Umweltpakt Bayern

 

Effizient vernetzt – durch Digitalisierung aus weniger mehr machen!

Letzte Aktualisierung: 14.07.2017, Quelle: LfU/REZ, VDI ZRE

Investitionen in die digitale Transformation ermöglichen es, die Ressourceneffizienz im Betrieb zu steigern. Eine aktuelle Studie bietet Handlungsempfehlungen für kleine und mittlere Unternehmen (KMU) zur Entwicklung einer Digitalisierungsstrategie.

Die durchgängige Vernetzung aller Wirtschaftsbereiche kann sowohl die industrielle Produktion selbst als auch die angebotenen Produkte und Serviceleistungen tiefgreifend verändern. Dadurch entstehen neue Geschäftsmodelle und Wertschöpfungsprozesse.

Potenziale zur Steigerung der Ressourceneffizienz finden sich auf allen Ebenen der Wertschöpfungskette, weshalb fertigenden Unternehmen eine Digitalisierungsstrategie empfohlen wird. Die installierten Systeme bieten vielfältige Möglichkeiten, um kontinuierlich Daten an verschiedenen Punkten in der Produktion zu ermitteln.
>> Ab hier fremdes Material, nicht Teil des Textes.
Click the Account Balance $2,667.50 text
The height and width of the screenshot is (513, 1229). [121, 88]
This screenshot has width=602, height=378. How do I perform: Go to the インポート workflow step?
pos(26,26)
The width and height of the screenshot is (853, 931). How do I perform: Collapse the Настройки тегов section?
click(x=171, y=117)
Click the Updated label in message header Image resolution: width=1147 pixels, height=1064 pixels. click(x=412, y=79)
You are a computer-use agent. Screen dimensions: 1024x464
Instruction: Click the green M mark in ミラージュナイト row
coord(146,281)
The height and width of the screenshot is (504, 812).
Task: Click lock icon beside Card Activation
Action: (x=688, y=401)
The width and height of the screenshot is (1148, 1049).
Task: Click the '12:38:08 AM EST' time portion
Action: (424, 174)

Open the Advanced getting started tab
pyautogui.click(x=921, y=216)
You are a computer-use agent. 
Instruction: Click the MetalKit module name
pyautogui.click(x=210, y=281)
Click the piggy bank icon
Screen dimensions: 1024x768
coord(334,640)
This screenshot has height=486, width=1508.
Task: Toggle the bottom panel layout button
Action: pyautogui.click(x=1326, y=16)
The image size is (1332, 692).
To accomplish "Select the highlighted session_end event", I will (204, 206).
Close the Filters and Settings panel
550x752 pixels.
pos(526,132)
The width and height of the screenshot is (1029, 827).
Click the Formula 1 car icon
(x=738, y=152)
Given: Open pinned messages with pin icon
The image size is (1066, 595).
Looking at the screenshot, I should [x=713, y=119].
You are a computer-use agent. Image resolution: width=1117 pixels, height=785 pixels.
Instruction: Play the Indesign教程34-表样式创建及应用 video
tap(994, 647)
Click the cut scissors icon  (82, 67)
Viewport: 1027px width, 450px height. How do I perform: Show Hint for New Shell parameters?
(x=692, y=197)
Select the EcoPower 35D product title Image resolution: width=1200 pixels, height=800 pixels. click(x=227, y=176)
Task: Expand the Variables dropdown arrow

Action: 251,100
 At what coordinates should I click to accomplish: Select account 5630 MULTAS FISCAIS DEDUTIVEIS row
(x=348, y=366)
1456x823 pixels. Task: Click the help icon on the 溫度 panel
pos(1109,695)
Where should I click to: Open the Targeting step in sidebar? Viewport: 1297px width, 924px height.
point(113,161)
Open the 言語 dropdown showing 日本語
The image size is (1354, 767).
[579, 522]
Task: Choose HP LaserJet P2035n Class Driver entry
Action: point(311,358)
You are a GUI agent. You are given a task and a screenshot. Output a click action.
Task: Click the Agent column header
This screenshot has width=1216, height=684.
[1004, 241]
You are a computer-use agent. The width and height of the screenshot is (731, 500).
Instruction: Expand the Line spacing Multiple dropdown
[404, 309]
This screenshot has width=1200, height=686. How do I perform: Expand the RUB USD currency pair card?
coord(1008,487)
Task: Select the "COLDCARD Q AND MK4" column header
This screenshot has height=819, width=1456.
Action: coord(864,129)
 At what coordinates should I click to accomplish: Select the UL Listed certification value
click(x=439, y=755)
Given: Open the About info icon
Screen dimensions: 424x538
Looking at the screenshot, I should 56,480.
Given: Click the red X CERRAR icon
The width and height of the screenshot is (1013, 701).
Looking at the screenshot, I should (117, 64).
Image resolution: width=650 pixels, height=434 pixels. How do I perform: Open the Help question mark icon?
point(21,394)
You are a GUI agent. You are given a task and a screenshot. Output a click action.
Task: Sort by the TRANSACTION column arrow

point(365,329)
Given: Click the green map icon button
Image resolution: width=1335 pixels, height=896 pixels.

Für eine fundierte Analyse und Bewertung vorhandener Prozesse ist es sinnvoll, eine anlagen- und prozessbezogene Datenbasis über die spezifischen Ressourcenverbräuche der Prozesse anzulegen. Durch die Weiterverarbeitung und Analyse der Daten sind Rückschlüsse auf Materialeinsparpotenziale und ein Erfolgscontrolling möglich.
Die neu herausgebrachte Studie „Ressourceneffizienz durch Industrie 4.0“ bietet dazu einen Überblick über verschiedene Maßnahmen. Es wurden KMU aus der Elektro- und der Kunststoffbranche sowie aus dem Bereich Maschinenbau beleuchtet, bei denen bestimmte Technologien bereits zur Einsparung von Ressourcen beitragen. Die möglichen Einsparungen von Material und Energie belaufen sich nach Selbsteinschätzung der befragten Unternehmen auf bis zu 25 Prozent.
Beispiele zweier Unternehmen, die digitalisierte Technologien einsetzen, gibt es auch in Form eines Filmes vom VDI Zentrum Ressourceneffizienz GmbH (VDI ZRE) „Industrie 4.0 leicht gemacht – Material- und Energiesparen durch Apps“.